Verità ufficiali non ce ne sono, e probabilmente mai ce ne saranno. Ma che quel 5 settembre 1944 don Eligio fu torturato e poi freddato dai tedeschi è un fatto pienamente documentato.
Per commemorare la morte del sacerdote a ottant’anni dalla sua esecuzione, amministratori e abitanti dei comuni di Sesto Fiorentino e Calenzano hanno organizzato, per la mattina del sette settembre prossimo, un pellegrinaggio da San Jacopo, che fu la chiesa di don Eligio in territorio di Sesto, fino a Baroncoli di Calenzano, dove, sotto le mura di villa Daddi, il prete fu ammazzato. Il corteo si snoderà lungo il sentiero che il Club alpino italiano ha inaugurato l’anno scorso.
L’otto settembre vi sarà una messa in San Jacopo mentre alle 21 di lunedì 9, sul sagrato della chiesa di Querceto, la compagnia teatrale «I Sempreverdi», composta da oltre venti attori dilettanti di Sesto e Calenzano, metterà in scena uno spettacolo dedicato al sacerdote assassinato a Baroncoli.

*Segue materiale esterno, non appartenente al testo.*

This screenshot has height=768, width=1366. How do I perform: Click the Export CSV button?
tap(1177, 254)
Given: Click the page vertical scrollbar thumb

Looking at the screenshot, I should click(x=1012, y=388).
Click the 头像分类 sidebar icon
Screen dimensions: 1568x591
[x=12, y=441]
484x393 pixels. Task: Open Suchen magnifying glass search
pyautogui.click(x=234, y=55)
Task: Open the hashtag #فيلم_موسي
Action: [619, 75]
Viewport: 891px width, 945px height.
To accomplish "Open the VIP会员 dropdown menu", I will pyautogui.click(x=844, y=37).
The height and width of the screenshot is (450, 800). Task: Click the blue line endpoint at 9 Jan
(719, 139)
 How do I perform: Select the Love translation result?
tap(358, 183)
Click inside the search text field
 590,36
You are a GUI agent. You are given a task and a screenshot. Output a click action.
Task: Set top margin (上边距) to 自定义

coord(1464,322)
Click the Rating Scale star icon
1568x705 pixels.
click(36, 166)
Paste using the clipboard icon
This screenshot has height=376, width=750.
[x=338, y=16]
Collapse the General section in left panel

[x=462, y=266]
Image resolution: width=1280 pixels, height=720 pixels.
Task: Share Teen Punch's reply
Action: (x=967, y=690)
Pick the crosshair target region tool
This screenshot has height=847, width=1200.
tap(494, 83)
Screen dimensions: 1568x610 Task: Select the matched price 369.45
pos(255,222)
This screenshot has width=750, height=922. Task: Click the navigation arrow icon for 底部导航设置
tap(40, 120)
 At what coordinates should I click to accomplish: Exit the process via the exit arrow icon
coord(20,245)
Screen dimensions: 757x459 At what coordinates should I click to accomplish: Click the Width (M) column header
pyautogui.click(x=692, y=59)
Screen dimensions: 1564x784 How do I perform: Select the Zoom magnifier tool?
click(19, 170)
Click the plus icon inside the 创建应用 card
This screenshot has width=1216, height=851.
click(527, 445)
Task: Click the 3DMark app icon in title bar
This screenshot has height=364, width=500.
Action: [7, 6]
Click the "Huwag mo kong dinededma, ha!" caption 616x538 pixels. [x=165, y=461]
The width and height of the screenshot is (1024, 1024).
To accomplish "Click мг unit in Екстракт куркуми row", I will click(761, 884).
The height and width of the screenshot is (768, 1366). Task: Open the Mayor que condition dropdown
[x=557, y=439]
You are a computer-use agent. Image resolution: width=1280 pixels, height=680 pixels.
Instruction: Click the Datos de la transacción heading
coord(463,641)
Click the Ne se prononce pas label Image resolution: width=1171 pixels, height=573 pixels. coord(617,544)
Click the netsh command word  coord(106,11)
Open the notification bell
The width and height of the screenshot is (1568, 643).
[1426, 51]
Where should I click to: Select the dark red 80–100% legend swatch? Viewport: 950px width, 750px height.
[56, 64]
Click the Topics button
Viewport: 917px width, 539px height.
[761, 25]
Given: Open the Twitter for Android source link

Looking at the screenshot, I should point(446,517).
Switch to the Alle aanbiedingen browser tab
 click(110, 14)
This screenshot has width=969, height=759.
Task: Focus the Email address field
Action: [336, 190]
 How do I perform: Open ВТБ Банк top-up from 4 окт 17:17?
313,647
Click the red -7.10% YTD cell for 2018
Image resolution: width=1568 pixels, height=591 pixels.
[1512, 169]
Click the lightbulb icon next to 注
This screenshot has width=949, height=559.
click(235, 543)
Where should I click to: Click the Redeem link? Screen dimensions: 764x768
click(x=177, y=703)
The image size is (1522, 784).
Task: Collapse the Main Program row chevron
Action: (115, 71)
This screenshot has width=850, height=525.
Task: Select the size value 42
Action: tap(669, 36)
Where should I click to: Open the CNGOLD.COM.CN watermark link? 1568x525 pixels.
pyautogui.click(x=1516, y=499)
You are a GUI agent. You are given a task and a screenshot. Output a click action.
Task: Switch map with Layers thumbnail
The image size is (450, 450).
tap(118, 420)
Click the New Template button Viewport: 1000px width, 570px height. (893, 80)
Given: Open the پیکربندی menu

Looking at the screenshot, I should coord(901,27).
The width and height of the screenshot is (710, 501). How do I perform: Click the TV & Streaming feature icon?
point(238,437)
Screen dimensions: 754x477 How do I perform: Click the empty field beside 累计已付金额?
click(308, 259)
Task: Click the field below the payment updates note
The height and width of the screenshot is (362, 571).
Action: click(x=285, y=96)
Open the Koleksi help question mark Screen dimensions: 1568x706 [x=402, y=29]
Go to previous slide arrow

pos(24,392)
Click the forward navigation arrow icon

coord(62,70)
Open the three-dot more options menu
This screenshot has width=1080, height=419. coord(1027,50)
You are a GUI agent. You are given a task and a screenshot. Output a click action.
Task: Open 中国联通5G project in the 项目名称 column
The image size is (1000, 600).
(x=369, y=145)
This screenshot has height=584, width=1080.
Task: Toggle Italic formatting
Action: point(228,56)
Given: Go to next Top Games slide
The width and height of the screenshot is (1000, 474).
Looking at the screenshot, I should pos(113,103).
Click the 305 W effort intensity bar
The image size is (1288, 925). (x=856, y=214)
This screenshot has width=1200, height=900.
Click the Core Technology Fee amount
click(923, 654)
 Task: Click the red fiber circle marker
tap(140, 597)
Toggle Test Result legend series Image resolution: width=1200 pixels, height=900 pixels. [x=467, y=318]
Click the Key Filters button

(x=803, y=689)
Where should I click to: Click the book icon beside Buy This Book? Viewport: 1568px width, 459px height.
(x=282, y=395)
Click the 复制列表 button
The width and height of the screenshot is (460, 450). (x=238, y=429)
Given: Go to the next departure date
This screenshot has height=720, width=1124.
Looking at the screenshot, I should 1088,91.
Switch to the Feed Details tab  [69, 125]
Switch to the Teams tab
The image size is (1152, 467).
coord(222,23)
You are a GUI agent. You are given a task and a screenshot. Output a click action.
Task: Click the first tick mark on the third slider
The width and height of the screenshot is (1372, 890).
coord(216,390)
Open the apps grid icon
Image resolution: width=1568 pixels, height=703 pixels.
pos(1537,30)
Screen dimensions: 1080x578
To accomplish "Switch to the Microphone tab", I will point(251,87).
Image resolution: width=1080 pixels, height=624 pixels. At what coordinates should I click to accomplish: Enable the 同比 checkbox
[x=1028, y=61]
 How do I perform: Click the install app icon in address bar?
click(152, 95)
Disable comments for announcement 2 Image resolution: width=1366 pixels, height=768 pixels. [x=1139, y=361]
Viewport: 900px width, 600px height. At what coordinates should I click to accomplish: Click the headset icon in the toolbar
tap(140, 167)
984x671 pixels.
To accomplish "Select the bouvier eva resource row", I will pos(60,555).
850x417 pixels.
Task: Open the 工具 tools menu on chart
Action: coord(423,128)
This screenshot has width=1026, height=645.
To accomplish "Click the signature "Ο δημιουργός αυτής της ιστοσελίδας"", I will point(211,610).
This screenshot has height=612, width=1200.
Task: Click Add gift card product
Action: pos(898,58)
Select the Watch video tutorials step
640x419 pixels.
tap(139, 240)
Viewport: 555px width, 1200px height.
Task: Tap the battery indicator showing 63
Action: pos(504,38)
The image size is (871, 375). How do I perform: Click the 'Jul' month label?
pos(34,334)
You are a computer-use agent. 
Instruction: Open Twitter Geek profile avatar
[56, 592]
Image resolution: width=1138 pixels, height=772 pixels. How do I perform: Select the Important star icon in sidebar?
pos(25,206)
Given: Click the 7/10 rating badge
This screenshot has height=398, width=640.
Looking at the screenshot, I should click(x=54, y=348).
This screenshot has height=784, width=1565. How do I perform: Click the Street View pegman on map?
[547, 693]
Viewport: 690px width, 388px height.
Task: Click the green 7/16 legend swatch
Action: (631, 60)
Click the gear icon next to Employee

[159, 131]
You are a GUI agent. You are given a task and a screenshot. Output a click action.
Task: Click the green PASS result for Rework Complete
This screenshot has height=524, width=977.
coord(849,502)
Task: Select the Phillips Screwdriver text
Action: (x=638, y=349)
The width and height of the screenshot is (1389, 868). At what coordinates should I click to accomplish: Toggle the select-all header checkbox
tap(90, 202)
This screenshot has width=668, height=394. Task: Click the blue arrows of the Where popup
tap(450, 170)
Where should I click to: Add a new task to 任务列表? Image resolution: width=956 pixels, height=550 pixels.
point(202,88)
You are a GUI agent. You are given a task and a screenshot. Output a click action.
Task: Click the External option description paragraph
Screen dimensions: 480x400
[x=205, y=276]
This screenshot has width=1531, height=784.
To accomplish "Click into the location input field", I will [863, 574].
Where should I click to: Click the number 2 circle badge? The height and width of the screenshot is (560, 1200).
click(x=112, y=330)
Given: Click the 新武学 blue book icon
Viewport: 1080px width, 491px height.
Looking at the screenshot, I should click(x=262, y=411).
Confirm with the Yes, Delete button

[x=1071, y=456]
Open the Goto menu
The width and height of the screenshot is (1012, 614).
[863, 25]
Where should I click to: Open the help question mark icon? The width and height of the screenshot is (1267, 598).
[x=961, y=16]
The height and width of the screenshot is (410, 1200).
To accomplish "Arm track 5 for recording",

La storia sacerdotale di padre Eligio comincia e finisce nella chiesa di San Jacopo di Querceto. Il giovane prete era al servizio della comunità nella frazione di Sesto Fiorentino già dal 1938. Nell’inferno dell’occupazione tedesca si prodigava assistendo i fedeli del territorio, interveniva mediando tra gli abitanti e gli ufficiali del Terzo Reich cercando di impedire esecuzioni, sentenze sommarie e inutili nefandezze. Un giorno, nei primi di settembre del ’44, i nazisti bussarono al portone della canonica, cercando proprio di lui, che però si trovava nell’abitazione di un parrocchiano, per dare i suoi conforti religiosi.
Nonostante fosse poi stato sconsigliato, don Eligio si presentò ugualmente al quartier generale tedesco di villa Zappalà. Qui, a seguito di accuse non chiare fu arrestato, torturato e portato a Baroncoli, località nel comune di Calenzano. Fu trucidato sotto le mura di villa Daddi, dove ebbe il tempo di perdonare i suoi carnefici: furono loro che, giorni dopo, riferirono gli ultimi attimi del sacerdote nato tra i monti trentini.
«Abbiamo lavorato per mesi allo spettacolo teatrale che terremo lunedì 9 settembre sul sagrato di San Jacopo – racconta Mario Berti, componente del consiglio pastorale della chiesa di Querceto -. Gli attori, tutti dilettanti e diretti dalla regista Erminia Del Prete, hanno accettato con determinazione il compito di rappresentare la vita e la tragica morte del loro parroco».
Al corteo commemorativo e alla serata teatrale, oltre alle autorità di Sesto Fiorentino e Calenzano, sarà presente anche una delegazione di Molina di Fiemme, comune in provincia di Trento dove padre Eligio visse gran parte della sua vita, prima di essere destinato alla chiesa in provincia di Firenze.